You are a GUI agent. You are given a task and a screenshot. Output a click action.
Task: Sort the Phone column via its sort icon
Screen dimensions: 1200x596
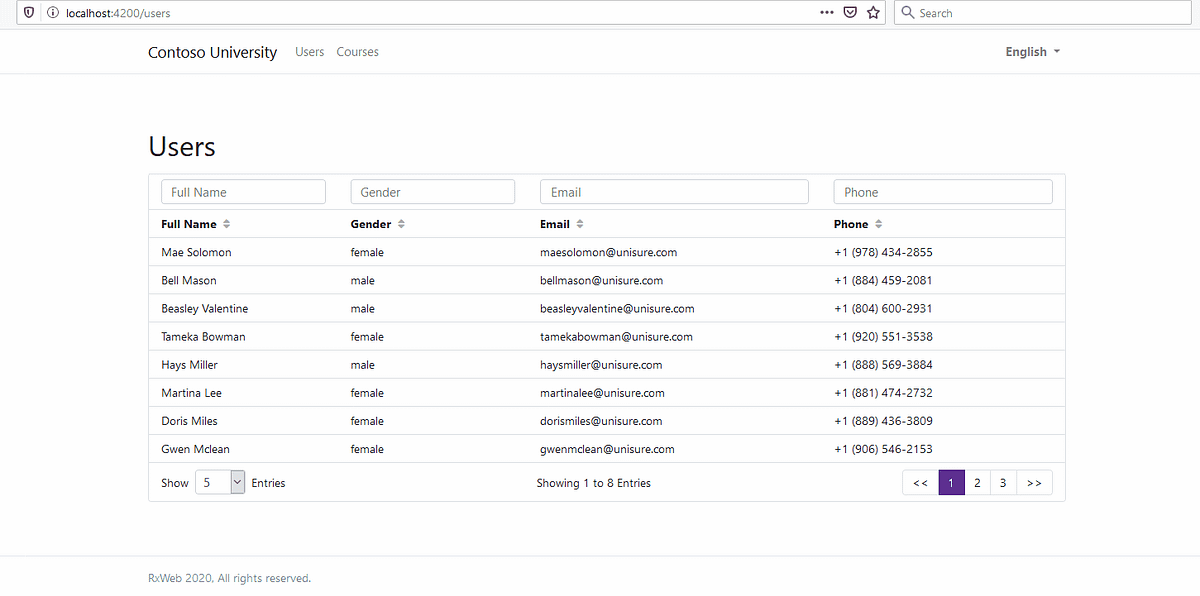[878, 224]
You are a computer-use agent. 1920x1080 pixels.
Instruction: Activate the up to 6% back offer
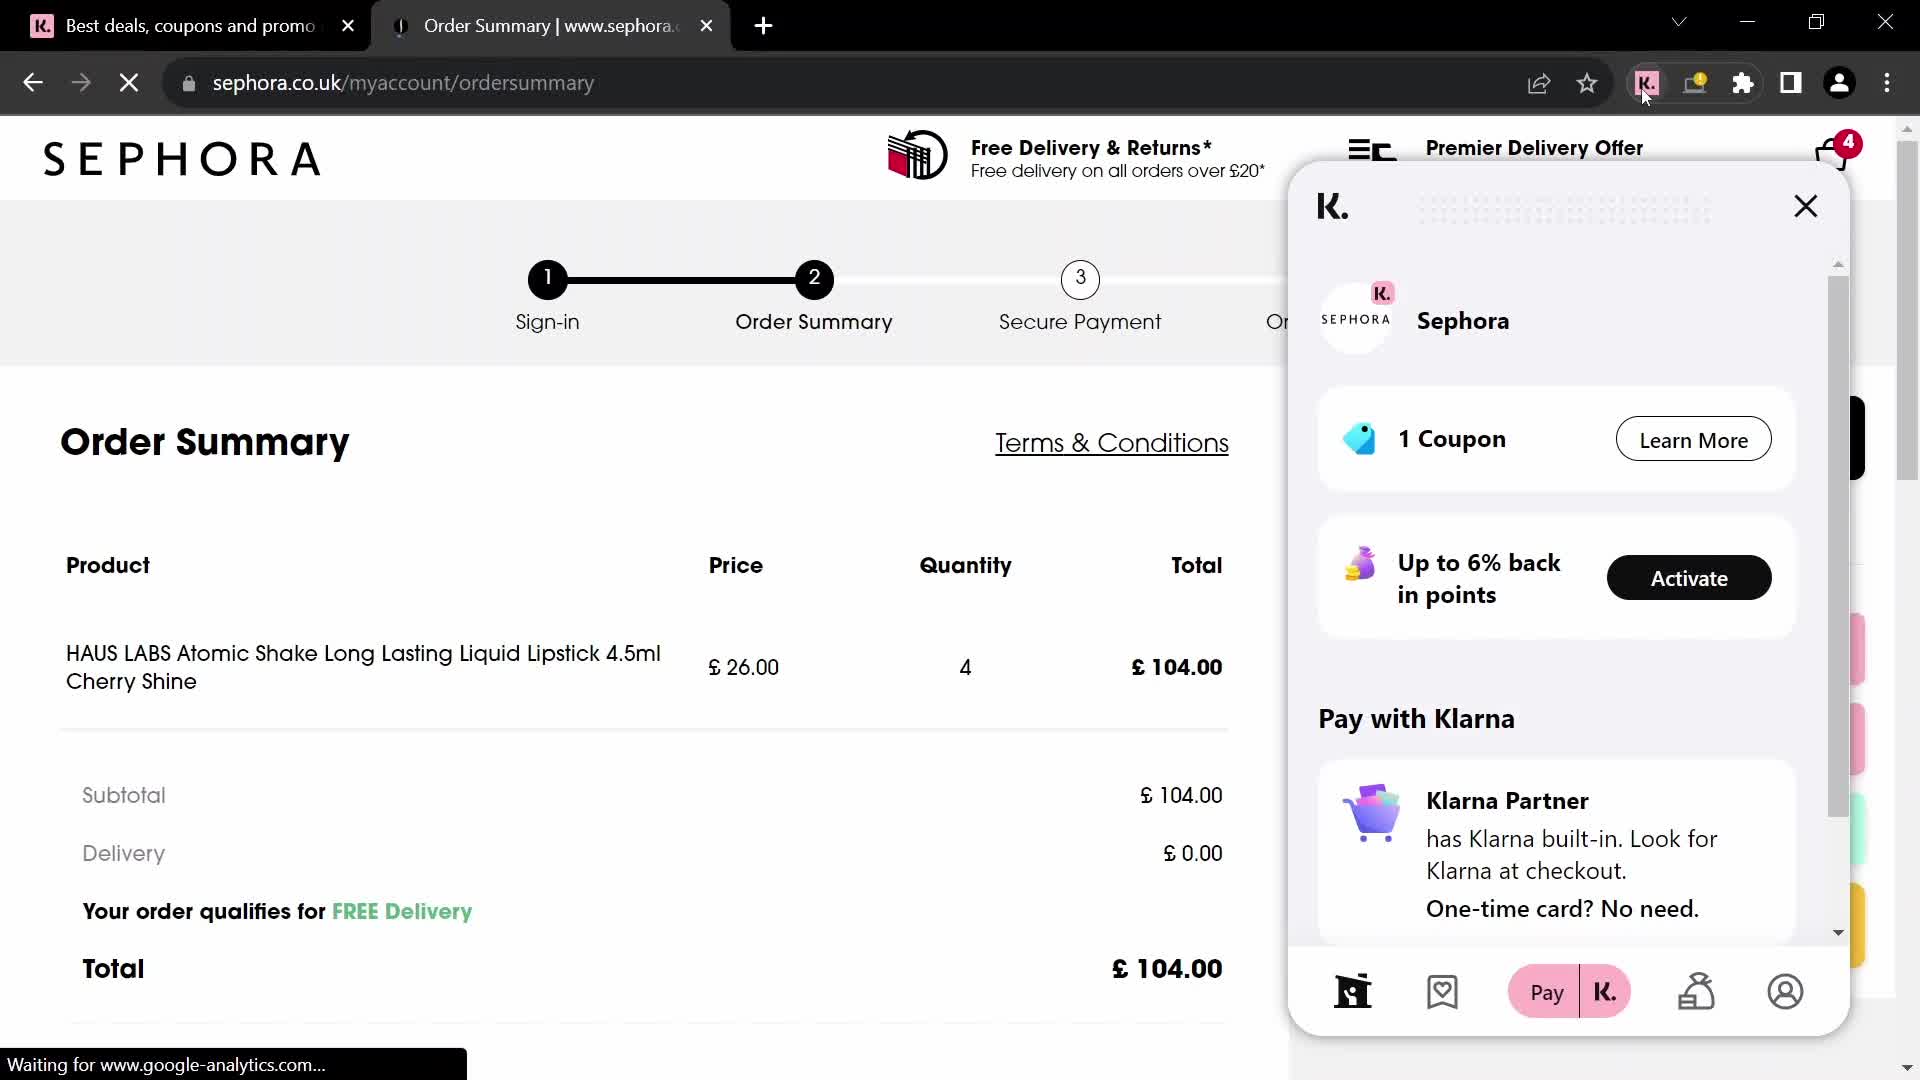(x=1689, y=578)
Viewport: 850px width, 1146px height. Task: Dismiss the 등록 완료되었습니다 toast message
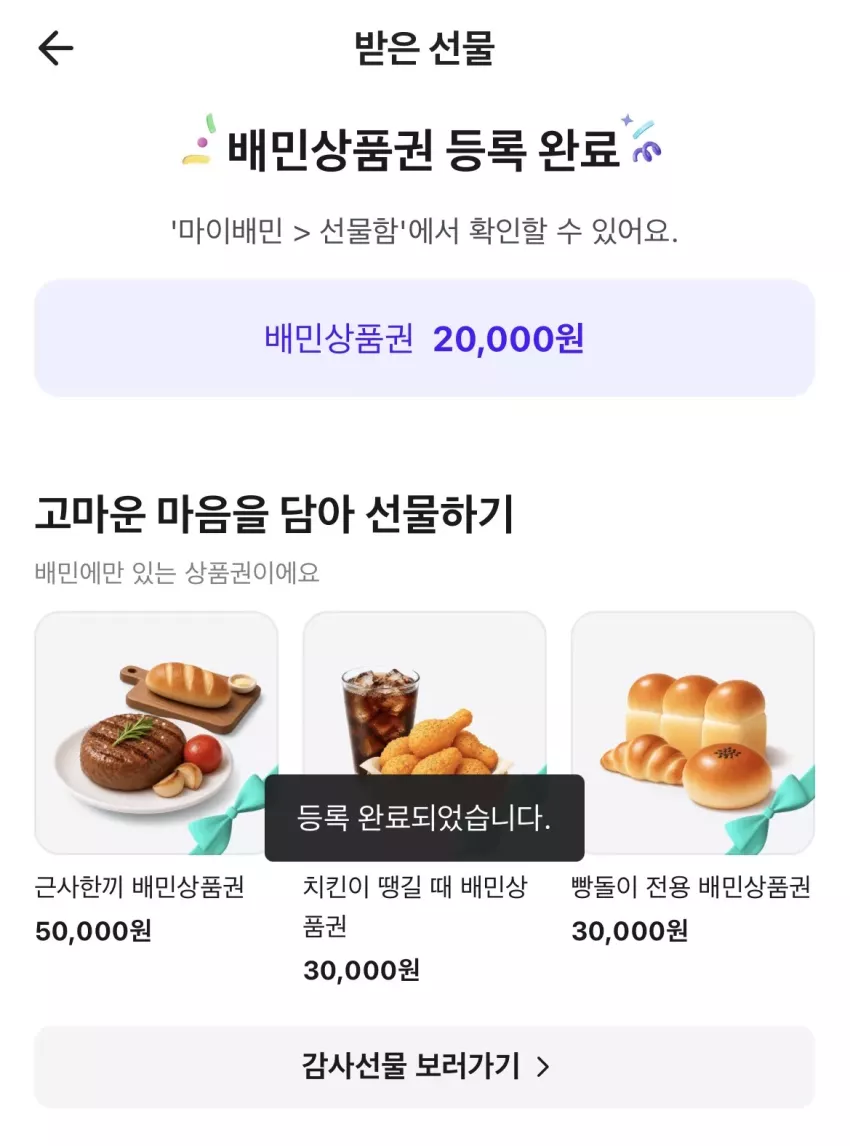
--------------------------------
== Task ==
Leave out the pictures. Transcribe the rest of the listing above exactly.

== Output of the task ==
You are a GUI agent. You are given a task and a screenshot. Output a click action.
Task: Sort the Phone column via its sort icon
Screen dimensions: 1200x596
[878, 224]
You are a computer-use agent. 1920x1080 pixels.
Instruction: Activate the up to 6% back offer
(x=1689, y=578)
Viewport: 850px width, 1146px height. Task: Dismiss the 등록 완료되었습니다 toast message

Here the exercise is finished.